ACTION ITEM: What are the lines from the one containing "Task: Hide navigation" through the last line of the records below? Return them exactly, leaving out pictures.

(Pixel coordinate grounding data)
########################################

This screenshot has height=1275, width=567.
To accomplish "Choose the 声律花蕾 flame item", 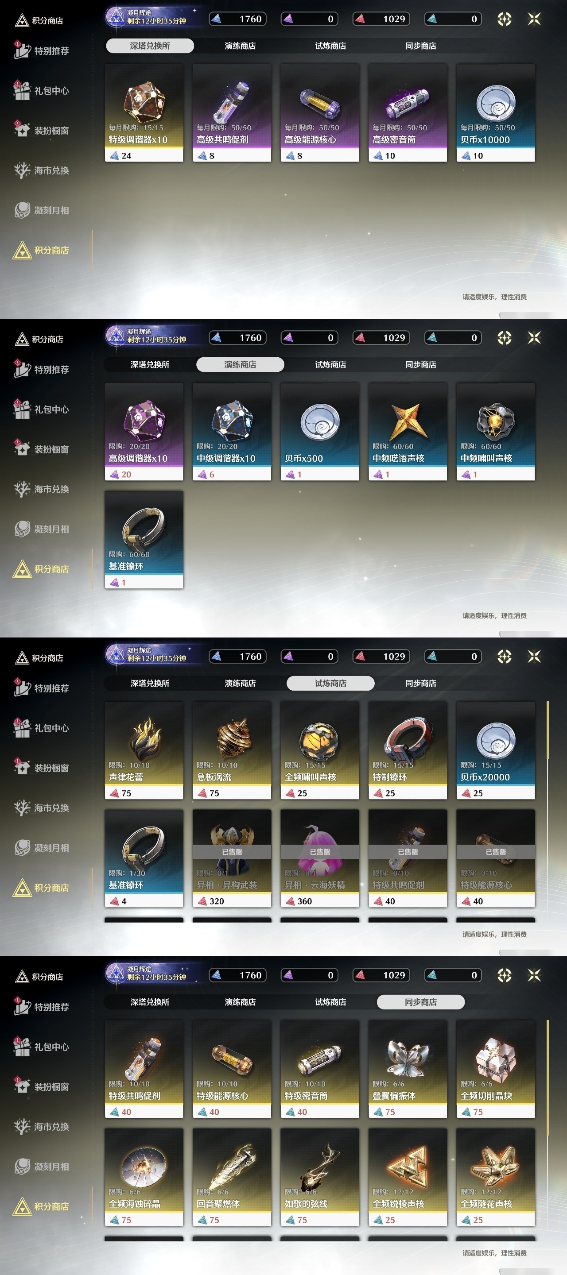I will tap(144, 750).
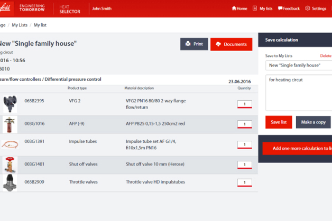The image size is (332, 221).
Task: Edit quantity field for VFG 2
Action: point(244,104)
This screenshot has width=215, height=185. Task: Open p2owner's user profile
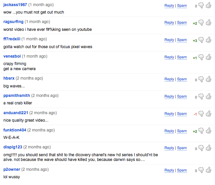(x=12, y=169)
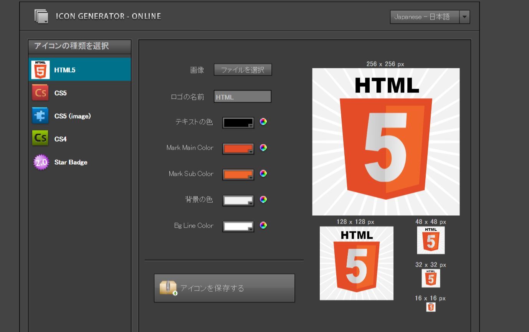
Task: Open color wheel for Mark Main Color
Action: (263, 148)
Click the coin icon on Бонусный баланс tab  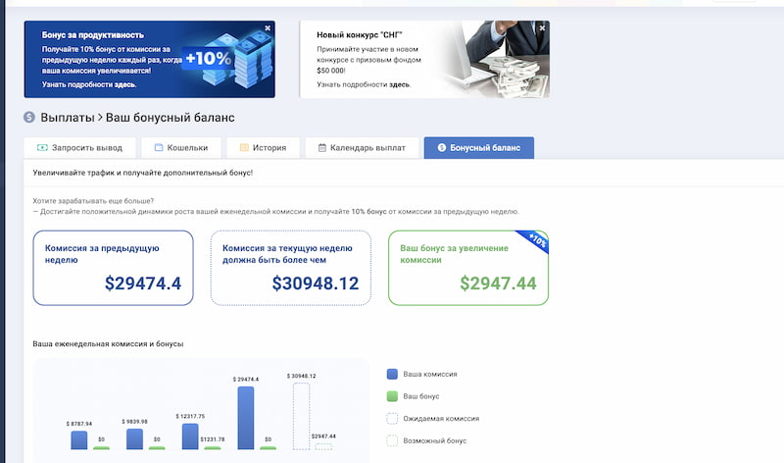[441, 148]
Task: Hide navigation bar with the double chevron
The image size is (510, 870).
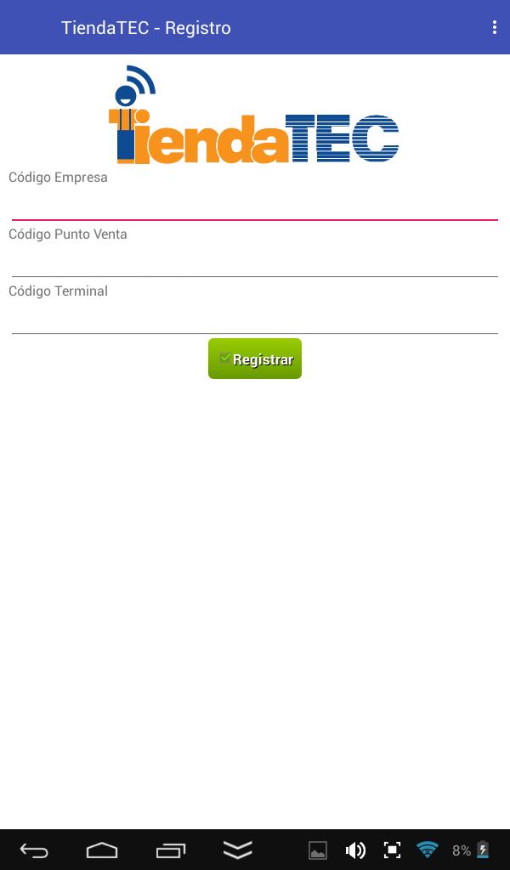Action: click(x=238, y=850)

########################################

ANSWER BELOW:
Task: Hide navigation bar with the double chevron
The image size is (510, 870).
Action: click(x=238, y=850)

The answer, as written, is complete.